> What you will do: Among the records below, find the lines with the word "handle" and copy them.

------ Entries supplied

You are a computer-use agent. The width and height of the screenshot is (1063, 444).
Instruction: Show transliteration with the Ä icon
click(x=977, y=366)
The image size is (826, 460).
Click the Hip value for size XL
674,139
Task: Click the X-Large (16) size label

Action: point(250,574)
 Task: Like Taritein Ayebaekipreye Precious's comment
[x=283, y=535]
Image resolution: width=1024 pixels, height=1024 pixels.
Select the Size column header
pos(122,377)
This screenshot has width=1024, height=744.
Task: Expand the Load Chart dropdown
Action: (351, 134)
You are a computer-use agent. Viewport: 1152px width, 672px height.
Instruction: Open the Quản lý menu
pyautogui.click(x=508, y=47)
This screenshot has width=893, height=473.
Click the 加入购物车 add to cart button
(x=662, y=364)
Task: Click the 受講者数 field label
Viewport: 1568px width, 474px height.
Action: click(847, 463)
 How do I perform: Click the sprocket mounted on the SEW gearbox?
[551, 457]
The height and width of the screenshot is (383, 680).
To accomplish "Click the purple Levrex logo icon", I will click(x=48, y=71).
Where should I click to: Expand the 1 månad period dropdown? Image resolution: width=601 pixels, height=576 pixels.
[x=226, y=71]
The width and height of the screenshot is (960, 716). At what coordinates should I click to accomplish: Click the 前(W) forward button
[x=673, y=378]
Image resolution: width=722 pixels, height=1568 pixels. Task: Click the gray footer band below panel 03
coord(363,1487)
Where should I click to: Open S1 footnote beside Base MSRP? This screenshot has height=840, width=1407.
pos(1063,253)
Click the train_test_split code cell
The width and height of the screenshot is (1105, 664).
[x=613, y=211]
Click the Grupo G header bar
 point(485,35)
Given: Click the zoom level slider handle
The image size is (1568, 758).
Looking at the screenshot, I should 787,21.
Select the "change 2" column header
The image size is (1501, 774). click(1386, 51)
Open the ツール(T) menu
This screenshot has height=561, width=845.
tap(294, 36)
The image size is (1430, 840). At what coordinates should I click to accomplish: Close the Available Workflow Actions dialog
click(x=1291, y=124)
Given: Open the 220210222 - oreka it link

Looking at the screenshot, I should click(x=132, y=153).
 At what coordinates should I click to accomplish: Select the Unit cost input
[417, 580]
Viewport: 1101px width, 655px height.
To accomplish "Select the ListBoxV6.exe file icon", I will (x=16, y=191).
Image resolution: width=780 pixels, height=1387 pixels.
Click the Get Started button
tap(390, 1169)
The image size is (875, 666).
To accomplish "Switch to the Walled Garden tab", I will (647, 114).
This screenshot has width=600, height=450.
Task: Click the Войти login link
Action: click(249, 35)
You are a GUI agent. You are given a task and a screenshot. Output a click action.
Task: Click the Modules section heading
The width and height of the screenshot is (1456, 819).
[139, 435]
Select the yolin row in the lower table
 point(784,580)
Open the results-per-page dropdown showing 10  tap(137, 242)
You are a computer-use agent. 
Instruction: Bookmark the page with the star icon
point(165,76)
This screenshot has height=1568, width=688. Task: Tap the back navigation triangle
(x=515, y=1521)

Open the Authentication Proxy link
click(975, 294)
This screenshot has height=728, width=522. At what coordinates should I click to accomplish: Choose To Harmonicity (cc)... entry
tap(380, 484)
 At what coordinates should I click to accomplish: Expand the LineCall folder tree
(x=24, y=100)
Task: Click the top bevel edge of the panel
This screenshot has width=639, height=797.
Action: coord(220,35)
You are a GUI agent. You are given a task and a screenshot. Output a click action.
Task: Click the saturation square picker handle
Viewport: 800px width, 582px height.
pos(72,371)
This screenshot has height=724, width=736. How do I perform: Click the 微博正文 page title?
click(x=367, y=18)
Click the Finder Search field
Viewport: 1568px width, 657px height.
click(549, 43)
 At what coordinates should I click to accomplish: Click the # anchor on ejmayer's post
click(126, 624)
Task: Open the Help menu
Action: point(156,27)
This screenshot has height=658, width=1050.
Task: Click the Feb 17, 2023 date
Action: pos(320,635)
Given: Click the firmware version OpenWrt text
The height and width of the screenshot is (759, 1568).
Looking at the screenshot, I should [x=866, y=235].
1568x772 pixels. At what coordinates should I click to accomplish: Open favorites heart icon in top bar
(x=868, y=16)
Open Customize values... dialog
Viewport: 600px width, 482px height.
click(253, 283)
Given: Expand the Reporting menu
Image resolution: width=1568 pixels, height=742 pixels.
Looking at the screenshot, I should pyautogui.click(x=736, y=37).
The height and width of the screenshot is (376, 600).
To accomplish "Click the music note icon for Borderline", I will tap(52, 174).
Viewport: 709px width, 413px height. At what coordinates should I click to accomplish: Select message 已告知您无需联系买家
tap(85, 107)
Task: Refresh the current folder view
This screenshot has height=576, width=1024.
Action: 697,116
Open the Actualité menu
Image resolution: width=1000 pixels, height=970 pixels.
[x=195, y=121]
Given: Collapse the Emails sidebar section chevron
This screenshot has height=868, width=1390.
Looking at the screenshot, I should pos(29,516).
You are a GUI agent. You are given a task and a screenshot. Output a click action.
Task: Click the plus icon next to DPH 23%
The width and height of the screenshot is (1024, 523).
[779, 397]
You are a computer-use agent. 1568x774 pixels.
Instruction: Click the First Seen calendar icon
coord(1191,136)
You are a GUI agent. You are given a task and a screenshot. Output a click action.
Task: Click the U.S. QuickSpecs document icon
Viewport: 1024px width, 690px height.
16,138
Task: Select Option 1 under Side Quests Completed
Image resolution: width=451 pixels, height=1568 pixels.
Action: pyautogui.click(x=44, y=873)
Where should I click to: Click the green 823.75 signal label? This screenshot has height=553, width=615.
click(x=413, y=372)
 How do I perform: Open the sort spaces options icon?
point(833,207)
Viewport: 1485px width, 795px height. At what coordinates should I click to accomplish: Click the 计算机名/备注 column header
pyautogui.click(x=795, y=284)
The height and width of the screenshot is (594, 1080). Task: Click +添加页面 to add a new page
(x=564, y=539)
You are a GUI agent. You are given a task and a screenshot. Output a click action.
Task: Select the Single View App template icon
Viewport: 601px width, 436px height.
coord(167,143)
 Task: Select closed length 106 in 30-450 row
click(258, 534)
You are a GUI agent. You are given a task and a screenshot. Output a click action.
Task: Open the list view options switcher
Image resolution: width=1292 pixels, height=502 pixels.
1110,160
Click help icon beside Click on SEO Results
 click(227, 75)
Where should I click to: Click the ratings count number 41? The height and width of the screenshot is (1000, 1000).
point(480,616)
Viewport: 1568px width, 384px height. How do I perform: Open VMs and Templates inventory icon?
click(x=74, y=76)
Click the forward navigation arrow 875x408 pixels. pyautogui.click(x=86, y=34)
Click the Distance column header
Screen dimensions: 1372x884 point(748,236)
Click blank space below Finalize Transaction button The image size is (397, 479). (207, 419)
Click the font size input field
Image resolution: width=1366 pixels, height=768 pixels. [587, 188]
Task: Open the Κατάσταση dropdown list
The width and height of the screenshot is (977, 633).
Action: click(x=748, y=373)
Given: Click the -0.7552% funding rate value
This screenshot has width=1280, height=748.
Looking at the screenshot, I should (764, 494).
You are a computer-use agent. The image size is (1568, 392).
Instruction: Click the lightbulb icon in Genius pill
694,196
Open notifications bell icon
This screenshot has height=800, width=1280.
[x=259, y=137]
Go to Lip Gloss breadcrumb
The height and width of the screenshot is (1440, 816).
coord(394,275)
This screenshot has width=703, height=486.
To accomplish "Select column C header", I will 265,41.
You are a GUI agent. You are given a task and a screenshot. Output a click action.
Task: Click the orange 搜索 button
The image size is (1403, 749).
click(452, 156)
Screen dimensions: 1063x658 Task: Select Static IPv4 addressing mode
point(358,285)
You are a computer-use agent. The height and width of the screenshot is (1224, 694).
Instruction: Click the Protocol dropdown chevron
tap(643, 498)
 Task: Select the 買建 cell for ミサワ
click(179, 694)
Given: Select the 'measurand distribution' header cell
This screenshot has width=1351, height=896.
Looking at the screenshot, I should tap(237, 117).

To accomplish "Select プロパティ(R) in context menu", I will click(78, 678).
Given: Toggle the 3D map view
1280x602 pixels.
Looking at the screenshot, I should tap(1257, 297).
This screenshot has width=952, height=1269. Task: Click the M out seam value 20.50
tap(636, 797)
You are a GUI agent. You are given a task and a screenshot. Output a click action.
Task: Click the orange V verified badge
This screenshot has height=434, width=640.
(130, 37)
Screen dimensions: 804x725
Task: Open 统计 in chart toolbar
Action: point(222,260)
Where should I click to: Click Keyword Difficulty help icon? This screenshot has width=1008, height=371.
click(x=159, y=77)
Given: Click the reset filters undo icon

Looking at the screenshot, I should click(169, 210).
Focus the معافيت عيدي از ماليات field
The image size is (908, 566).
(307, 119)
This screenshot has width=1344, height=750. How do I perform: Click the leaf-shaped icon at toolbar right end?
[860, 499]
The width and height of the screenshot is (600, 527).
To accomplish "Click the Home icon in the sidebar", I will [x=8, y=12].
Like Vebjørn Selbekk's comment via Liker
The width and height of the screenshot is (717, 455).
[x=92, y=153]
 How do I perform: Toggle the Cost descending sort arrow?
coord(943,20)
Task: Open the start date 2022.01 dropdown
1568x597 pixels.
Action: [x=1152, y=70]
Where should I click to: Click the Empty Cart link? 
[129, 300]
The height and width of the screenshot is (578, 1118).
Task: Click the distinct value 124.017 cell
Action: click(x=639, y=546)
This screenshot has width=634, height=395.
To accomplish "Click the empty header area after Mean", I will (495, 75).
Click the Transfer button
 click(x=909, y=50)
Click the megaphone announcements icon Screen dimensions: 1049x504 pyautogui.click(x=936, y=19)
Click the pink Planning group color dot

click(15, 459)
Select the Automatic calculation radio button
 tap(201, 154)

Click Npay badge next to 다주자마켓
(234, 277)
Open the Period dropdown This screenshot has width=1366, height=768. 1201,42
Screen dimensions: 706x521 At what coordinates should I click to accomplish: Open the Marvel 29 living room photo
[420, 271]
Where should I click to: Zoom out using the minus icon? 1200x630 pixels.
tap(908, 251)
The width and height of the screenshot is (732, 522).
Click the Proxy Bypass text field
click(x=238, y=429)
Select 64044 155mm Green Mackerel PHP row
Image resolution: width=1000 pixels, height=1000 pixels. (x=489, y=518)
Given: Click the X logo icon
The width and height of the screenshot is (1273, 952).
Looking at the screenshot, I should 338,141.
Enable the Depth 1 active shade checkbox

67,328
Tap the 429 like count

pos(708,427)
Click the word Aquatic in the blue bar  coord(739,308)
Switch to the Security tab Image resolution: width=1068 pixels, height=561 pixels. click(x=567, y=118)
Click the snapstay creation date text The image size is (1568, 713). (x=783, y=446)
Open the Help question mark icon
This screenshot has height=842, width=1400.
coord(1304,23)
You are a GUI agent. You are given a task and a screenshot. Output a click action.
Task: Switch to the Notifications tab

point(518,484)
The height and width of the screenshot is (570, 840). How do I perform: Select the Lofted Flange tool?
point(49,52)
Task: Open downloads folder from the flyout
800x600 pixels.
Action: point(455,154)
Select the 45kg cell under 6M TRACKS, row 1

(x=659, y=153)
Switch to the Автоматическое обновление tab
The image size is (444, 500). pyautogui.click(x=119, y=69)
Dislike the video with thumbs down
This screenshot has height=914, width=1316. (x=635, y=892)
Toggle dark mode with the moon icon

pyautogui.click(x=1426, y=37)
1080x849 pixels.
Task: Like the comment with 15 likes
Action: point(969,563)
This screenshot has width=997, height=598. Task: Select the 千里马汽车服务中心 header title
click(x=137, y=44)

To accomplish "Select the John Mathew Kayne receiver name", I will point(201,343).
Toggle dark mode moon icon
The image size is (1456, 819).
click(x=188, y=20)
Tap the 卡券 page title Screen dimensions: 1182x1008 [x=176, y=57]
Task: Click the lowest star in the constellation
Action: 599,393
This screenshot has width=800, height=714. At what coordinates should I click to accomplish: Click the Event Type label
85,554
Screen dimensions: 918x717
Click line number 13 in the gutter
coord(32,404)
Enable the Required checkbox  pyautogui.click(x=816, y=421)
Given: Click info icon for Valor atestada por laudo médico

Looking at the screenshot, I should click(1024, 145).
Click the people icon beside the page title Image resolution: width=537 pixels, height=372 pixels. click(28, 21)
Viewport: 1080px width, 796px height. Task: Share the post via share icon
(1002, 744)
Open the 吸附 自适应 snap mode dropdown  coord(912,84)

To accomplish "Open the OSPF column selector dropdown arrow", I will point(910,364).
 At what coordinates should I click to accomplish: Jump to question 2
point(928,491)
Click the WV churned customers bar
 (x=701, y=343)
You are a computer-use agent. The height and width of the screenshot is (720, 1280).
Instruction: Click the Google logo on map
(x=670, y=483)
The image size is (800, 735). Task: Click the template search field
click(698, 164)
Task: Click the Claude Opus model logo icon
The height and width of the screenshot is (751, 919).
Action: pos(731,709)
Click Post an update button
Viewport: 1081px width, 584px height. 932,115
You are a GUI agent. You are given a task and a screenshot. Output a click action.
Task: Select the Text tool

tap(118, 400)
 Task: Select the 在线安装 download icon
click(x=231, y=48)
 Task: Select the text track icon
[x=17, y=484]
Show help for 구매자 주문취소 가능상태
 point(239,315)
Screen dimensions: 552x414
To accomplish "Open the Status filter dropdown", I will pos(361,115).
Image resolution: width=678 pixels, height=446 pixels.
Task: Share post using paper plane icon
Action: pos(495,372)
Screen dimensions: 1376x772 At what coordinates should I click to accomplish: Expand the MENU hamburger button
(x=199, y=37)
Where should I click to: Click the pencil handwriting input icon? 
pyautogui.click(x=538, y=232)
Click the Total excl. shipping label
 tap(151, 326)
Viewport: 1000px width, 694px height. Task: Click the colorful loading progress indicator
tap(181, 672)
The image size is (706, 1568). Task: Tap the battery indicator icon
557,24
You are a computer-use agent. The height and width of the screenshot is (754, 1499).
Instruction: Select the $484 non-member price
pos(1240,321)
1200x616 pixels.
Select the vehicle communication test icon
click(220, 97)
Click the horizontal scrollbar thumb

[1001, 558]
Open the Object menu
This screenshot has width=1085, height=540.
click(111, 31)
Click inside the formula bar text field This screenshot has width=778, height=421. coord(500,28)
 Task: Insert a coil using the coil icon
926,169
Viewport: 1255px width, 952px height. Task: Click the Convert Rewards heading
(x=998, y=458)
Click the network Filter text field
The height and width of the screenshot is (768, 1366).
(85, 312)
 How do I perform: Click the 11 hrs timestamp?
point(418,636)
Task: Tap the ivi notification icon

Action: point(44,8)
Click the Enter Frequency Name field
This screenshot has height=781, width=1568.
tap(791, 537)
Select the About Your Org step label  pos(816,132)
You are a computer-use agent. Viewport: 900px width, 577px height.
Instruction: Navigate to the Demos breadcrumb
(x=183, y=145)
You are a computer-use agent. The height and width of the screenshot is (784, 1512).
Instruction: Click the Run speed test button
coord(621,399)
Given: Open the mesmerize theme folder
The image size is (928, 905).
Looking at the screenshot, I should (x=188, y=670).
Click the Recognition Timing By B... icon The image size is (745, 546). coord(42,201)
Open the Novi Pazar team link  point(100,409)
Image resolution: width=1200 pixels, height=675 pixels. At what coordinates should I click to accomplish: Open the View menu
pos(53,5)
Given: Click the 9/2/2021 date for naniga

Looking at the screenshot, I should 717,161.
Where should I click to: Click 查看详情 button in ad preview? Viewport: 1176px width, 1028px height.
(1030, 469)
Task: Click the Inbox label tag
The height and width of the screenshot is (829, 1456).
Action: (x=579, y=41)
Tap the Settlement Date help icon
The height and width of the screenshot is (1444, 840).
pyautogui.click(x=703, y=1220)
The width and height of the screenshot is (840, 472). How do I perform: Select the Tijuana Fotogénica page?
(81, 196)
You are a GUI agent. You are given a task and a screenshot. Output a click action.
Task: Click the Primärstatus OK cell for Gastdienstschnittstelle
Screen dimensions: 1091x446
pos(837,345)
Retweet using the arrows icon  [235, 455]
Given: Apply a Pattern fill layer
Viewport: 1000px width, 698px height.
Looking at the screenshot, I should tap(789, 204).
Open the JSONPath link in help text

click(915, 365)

------------

> Written answer:
Given: Click the zoom level slider handle
Task: Click the saturation square picker handle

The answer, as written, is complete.